Hab aber nicht alle Beiträge gelesen^^
Ok, durch dieses Lvl-System könnte man dem entsprechend entgegen wirken - aber man kennt das ja, auf Aktion folgt Reaktion (der Goldseller).


----------



## Tefunas (12. September 2010)

wenn man das spiel kaputt machen will, dann aber bitte richtig


----------



## Chillers (12. September 2010)

Traklar schrieb:


> Mal abgesehen davon, dass das Spiel ab 12 ist? Ich glaub kaum, dass das was bringen würde, erstmal würden 90% der Leute nicht durchblicken. Zweitens gibt es schon genug Gold im Umlauf (sag nur 1 Kupfererz 20g (ja bei uns ist das so, teilweise)).
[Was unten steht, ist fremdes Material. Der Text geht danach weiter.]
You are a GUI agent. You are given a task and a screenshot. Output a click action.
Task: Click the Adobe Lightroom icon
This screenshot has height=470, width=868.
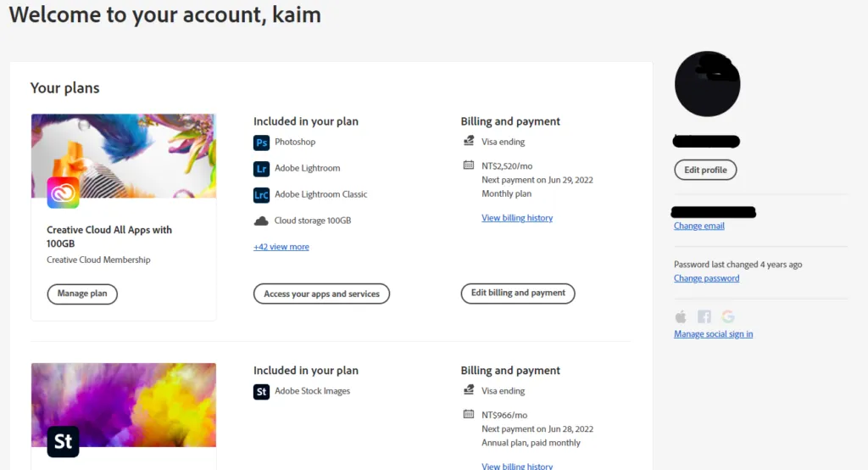click(261, 169)
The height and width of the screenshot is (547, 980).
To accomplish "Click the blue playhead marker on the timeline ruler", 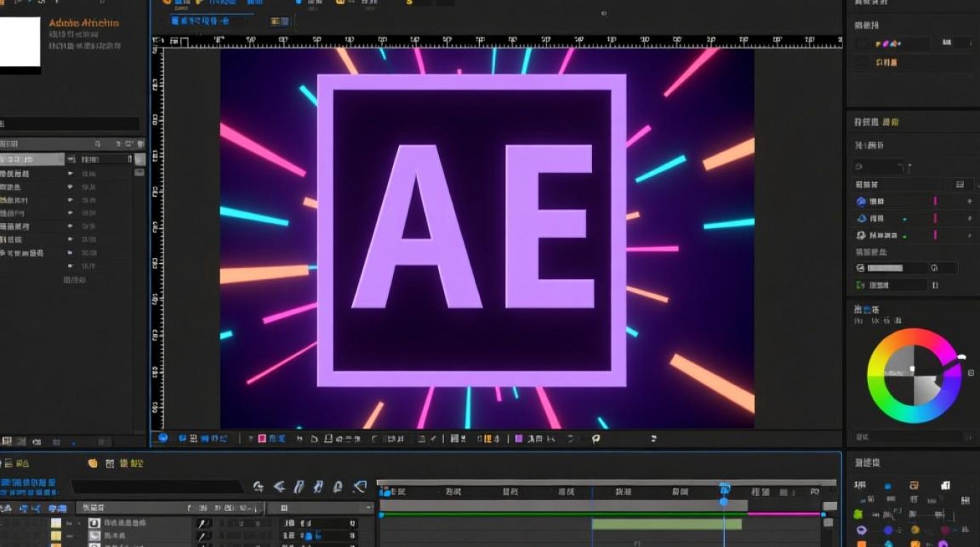I will pyautogui.click(x=724, y=489).

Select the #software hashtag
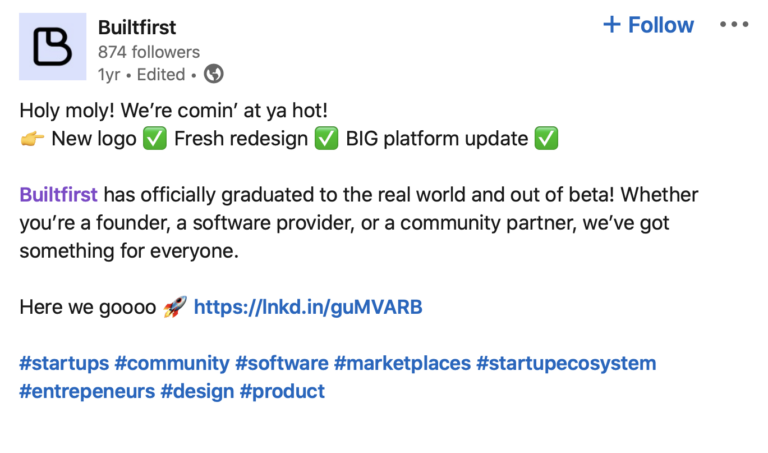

Und drittens, es wird dann so ne Art 2 Klassenpolitik werden, wer zu erst kommt, malt nämlich zuerst (ne Gilde hat ja auch nicht unendlich Aktien).



Ah, malen ist jetzt Grundvorraussetzung? K, könnte ich was reißen. Allerdings spraye ich lieber. Hoffe, das zählt auch. Bin mit sowas immer die 1.!


----------



## DontaDella (12. September 2010)

Tefunas schrieb:


> wenn man das spiel kaputt machen will, dann aber bitte richtig



Klar die Idee hat noch ein paar Macken, aber warum soll das Spiel so kaputt gehen? Ich meine das Spiel heisst "World" of Warcraft, da finde ich auch ein gut wenn man ein paar Sachen vom RL in WoW implantiert wird.


----------



## DenniBoy16 (12. September 2010)

prinzip ist gut ... allerdings wird die umsetzung etwas schwer
voll und ganz wär ich fürs anlegen und gewinn machen ... auch das aktiensystem ist nett (wenn es allerdings einschränkungen gibt)
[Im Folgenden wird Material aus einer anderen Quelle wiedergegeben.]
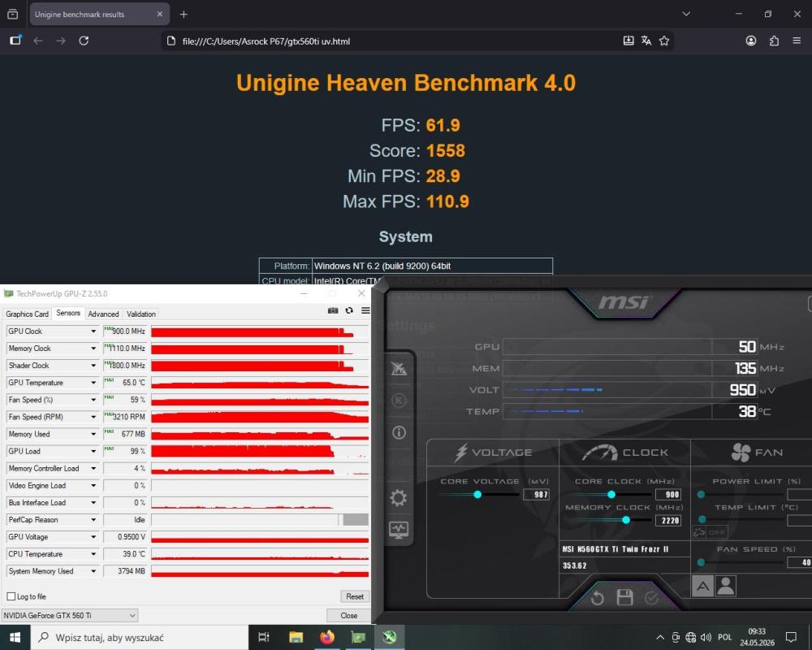Open Afterburner hardware monitor icon
Viewport: 812px width, 650px height.
(398, 530)
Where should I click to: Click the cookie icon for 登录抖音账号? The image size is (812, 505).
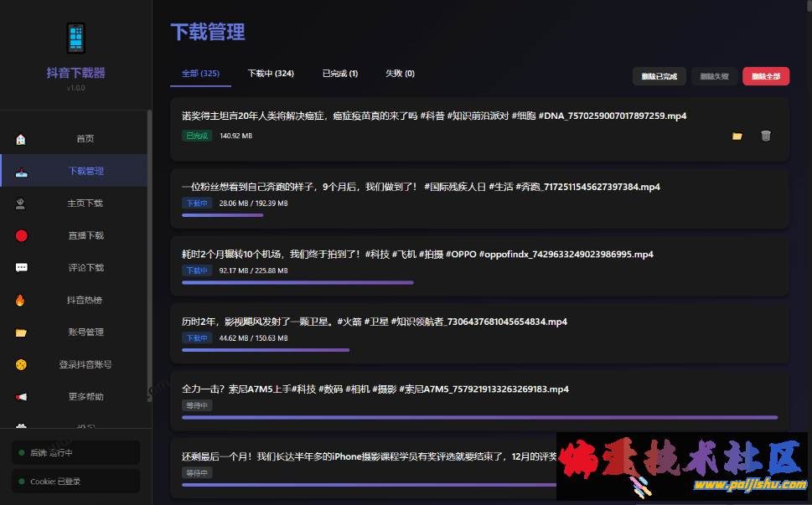click(21, 364)
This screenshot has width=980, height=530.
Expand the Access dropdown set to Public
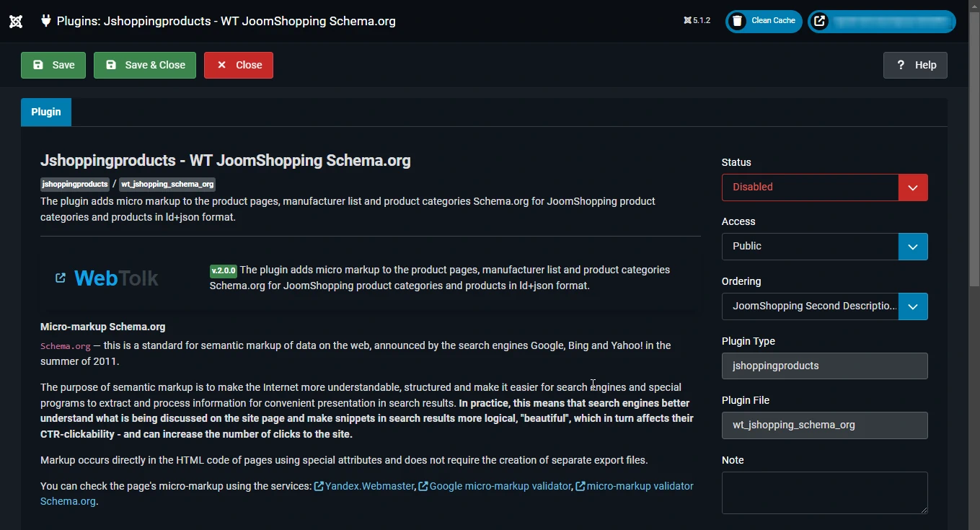click(x=824, y=247)
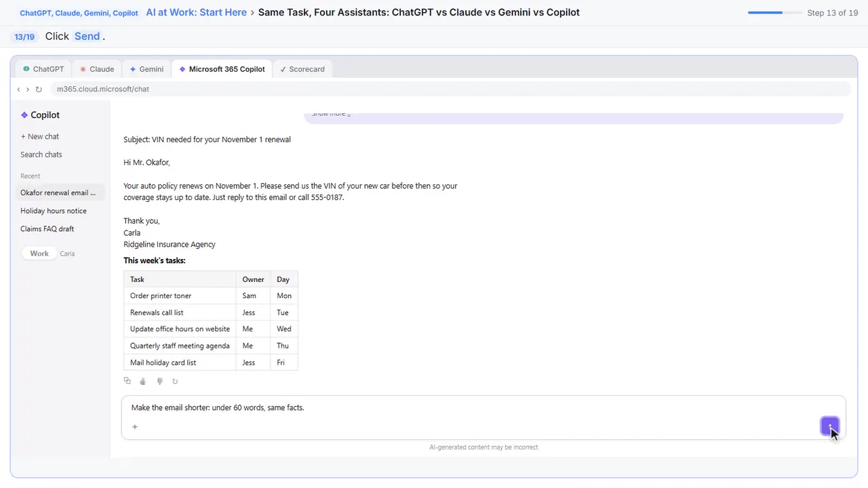Copy the Copilot response
The image size is (868, 488).
click(x=127, y=381)
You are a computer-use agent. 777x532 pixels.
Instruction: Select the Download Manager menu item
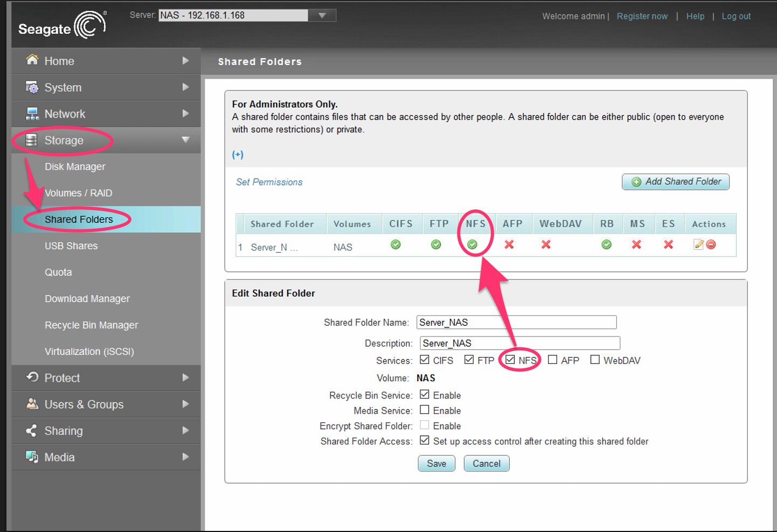[x=87, y=299]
leihen ist auch ne nette idee, aber SEHR schwer umzusetzen ... gut ein limit kann man ja einbauen (wie im rl) aber es würde 
1tens: leuten dann den spaß am spiel versauen wenn alles geplünderte gold dierekt an die bank geht (nicht mal reppen kann man dann)
2tens: es treibt goldseller in massen aus ihren löchern ("sie haben noch einen kredit ofen? schön kaufen sie bei uns gold um ihre schulden abzubezahlen und danach nochmal um wieder leben zu können")
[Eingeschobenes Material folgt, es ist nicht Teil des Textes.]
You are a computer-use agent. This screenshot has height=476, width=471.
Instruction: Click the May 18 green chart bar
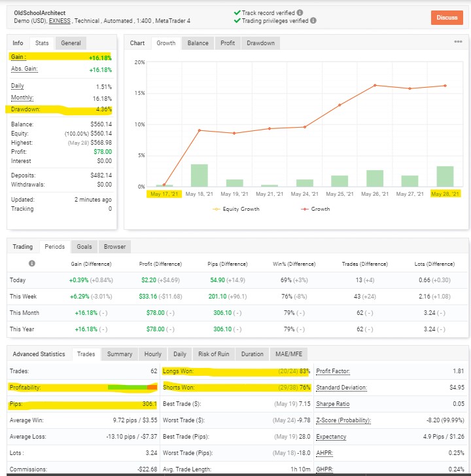point(200,175)
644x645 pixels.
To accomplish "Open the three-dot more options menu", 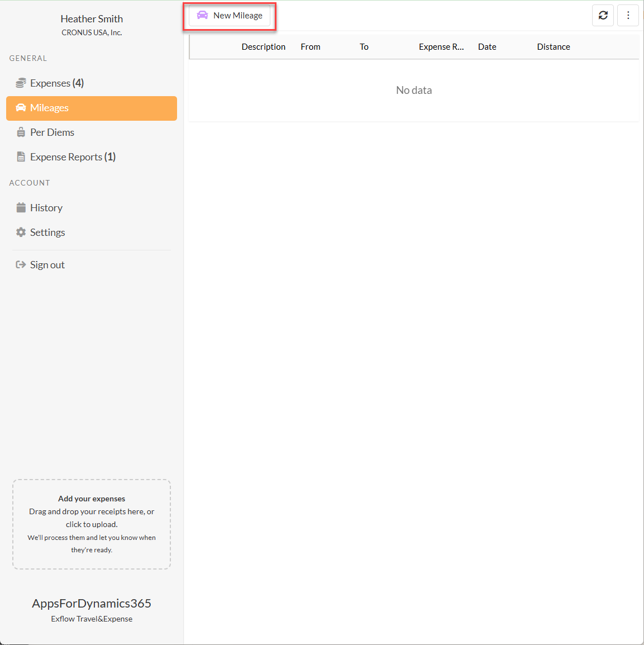I will (628, 16).
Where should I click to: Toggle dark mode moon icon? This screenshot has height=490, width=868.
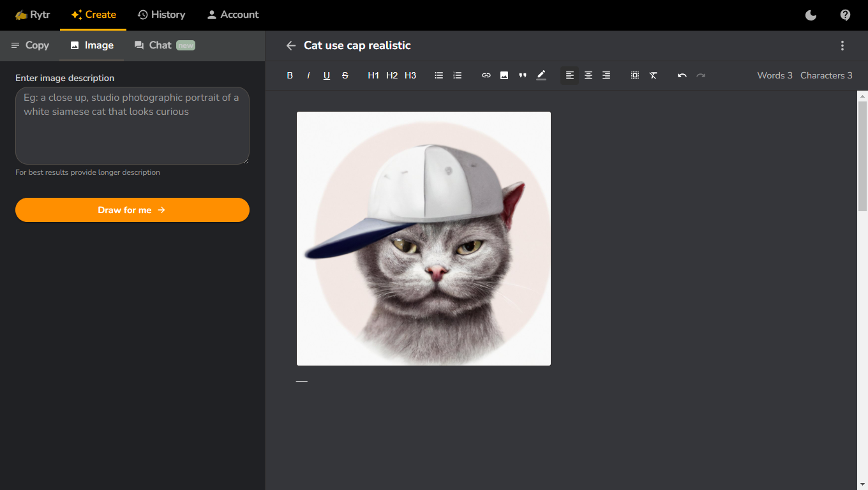[811, 15]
grundidee gut ... aaaaber verbesserungswürdig


----------



## Mirmamirmo (12. September 2010)

Nur wenn Blizzard in Sturmwind nen NPC namens "Peter Zwegat" hinstellt der alles wieder richtet.


----------



## Délerôn (12. September 2010)

Mh..ich finde das ist ne gute idee^^


----------



## Medlanadro (12. September 2010)

Ich bin schon allein deshalb dagegen, weil man in WoW kein geregeltes Einkommen hat. Wenn man Gold braucht geht man farmen, wenn nicht eben nicht. 
Und wenn man sich beispielsweise das Mammut kaufen will, besorgt man sich eben das Gold durch Berufe, Ah etc. und kauft es wenn ma genug hat. Ich sehe den Vorteil durch das System nicht ganz, weil man nachher nun einmal mehr Gold auftreiben muss und es deshalb vom Zeitaufwand das Geiche ist.


----------



## Rygel (12. September 2010)

glaube das klappt so nicht. die spieler sollen doch zeit investieren um an gold zu kommen (was doch im moment nicht allzu schwer ist, oder?). anhand der zinsen wäre es ja möglich dass sich jeder lvl1-char alles leisten kann bzw. die spieler könnten schulden anhäufen. was passiert wenn man den account friert? kommt man zurück und hat ne mahnung im briefkasten 


			Dieser Inhalt steht nur eingeloggten Mitgliedern zur Verfügung.
        

?

das ist n spiel und soll spaß machen - glaube so etwas würde den handel nur verkomplizieren.

mein vorschlag wäre ja mal ne überarbeitung des AHs. ich möchte dort gern die ausrüstungsteile nach stats suchen können. n haufen addons bringen auch kleine nettigkeiten mit sich, die ich so auch gern im spiel bzw. im AH hätte (suchen nach anbietern, genauere ergebnisse, vielleicht mehr kategorien, usw.).


----------



## Boddakiller (12. September 2010)

nope. dann kommt man noch viel einfacher an geld. defenitiv schelcht, gold ist wenig genug wert. dann farmt man einmal 20k, steckt das immer schön wieder in die Bank und irgendwann hat manein halbes vermögen, mehr als 1k braucht man ja nie zum raiden usw...


----------



## austriae (12. September 2010)

ein funktionierendes wirtschaftssystem wäre wünschenswert. aber solange die leute mit ihren daylies und hc-dauerrushen mehr kohle machen, als sie ausgeben können (sich aber dann beschweren, wenn azerothflug 250g kostet) und jeder mehrere chars hat (also auch selbst so gut wie alles herstellen kann) wird das nie funktionieren. durch das viel schnellere lvl. braucht man selbst als kleiner nie ins ah (bis mans hat, ist es schon alt).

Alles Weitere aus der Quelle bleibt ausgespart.